For Foucault’s distinction between ars erotica and scientia sexualis to hold, then, Indian understandings of sex must have had nothing to do with sexual classifications. But as all the kama-shastra texts reveal—and there are plenty of them—the fabric of desire in India is woven with threads drawn from both the more liberal erotic arts and the more confining scientific temperament. To pretend otherwise seems to partake of a colonial mindset that relegates ‘the East’ to a backward moment in relation to the developed ‘West’ whose development is measured in terms of scientistic categorization. Equally, it refuses to recognize that permissiveness in matters of sex can also be accompanied by strictures against it. Certainly it is not true that ‘Eastern’ societies did not punish sexual deviance. If Foucault’s basis for distinguishing between art and science rests on the idea that science conduces to discipline while art fosters a more liberal attitude, then texts like the Manusmriti—the book of social rules as formulated by Manu—more than belong in the former camp. Manu’s text provides punishments for various forms of pre- and non-marital sexual deflowering, as well as homosexual sex. The fact that these punishments are fairly mild does not mean that the idea of discipline itself is absent from the consideration of sex.
Foucault might be correct to suggest that India, and the Far East (and South America, and Africa, and Melanesia, and Polynesia too, for that matter) smiled more appreciatively at a multitude of desires. But it seems incorrect to argue that there is an absolute distinction between the art and science of sex or that this difference can be mapped spatially onto East and West or that it can be divided temporally into the past and the present.
For example, here is what the first chapter of the Kamasutra tells us by way of a summary of the rest of the book:
The second book, on Sex, has seventeen sections in ten chapters: sexual typology according to size, end
urance and temperament, types of love, ways of embracing, procedures of kissing, types of scratching with the nails, ways of biting, customs of women from different regions, varieties of sexual positions, unusual sexual acts, modes of slapping and the accompanying moaning, the woman playing the man’s part, a man’s sexual strokes, oral sex, the start and finish of sex, different kinds of sex, and lovers’ quarrels.

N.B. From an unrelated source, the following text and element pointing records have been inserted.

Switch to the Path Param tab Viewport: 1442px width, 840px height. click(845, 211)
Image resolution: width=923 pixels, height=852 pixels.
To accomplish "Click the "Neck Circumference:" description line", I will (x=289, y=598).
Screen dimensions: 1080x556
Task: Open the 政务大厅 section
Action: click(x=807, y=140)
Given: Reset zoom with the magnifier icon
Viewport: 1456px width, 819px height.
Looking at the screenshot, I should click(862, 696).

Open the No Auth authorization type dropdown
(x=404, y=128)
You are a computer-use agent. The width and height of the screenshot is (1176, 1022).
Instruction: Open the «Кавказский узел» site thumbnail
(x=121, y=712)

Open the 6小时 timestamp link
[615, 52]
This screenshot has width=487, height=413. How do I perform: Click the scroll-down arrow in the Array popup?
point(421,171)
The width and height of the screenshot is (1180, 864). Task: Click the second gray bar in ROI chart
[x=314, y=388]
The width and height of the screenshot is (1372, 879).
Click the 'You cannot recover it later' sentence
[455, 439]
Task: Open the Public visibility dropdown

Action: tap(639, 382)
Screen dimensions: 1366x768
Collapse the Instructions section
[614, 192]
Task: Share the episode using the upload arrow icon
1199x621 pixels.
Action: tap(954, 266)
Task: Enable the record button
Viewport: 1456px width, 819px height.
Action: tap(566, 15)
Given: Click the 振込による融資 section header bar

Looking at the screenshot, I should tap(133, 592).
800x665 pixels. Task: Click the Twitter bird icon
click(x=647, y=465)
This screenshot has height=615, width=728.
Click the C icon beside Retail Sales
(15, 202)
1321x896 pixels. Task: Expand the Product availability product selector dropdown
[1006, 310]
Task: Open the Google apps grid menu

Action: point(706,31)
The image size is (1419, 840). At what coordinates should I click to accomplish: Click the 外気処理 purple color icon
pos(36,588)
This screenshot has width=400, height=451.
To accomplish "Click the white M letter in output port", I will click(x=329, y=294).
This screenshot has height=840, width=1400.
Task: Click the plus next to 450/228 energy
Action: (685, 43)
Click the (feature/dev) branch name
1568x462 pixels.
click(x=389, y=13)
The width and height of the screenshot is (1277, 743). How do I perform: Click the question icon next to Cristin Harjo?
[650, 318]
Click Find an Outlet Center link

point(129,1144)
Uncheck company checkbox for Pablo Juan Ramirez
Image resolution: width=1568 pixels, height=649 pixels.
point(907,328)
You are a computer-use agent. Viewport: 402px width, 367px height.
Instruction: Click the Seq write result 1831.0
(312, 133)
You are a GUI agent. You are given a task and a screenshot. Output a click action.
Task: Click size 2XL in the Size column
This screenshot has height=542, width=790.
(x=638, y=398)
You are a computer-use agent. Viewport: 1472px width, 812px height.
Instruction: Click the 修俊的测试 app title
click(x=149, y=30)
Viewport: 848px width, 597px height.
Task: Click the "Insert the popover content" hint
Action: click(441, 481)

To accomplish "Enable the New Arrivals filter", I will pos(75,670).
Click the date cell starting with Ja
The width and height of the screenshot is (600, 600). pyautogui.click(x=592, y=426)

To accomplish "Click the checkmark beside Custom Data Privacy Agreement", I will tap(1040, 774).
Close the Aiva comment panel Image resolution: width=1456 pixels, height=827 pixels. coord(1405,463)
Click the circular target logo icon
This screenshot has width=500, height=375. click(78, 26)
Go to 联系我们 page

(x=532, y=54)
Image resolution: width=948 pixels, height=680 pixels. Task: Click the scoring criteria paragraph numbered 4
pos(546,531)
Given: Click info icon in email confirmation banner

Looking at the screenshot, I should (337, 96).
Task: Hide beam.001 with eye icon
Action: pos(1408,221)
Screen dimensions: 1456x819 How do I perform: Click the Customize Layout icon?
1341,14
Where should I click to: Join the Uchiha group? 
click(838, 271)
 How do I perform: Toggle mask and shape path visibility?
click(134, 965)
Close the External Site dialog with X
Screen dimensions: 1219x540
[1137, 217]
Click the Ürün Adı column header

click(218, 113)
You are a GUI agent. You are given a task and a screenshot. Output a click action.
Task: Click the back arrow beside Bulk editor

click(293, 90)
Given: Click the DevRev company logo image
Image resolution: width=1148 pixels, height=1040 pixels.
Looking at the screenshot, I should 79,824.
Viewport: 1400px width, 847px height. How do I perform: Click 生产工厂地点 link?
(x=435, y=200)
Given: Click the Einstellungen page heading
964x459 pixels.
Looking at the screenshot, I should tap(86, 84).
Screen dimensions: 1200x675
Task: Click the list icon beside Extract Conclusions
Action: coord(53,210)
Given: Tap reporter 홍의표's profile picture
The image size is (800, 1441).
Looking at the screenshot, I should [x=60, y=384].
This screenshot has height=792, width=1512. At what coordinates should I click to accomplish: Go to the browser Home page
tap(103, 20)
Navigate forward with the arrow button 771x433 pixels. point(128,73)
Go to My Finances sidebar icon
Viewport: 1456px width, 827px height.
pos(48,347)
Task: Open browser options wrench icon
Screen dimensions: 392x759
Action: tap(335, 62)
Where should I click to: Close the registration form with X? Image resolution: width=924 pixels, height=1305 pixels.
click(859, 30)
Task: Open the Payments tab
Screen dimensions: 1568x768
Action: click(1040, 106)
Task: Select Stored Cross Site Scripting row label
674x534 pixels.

The very first of these chapters in the section on Sex is an exercise in scientific classification: ‘Sexual Typology according to Size, Endurance and Temperament’. This chapter classifies the male partner in a heterosexual act as ‘a hare, bull, or stallion, according to the size of his sexual organ’, while a woman is termed ‘a doe, mare, or elephant cow’. There are thus ‘three equal couplings’ between heterosexual partners of commensurate size, and ‘six unequal ones’ between partners of different sizes. According to Vatsyayana, there are ‘nine sorts of couplings according to size’.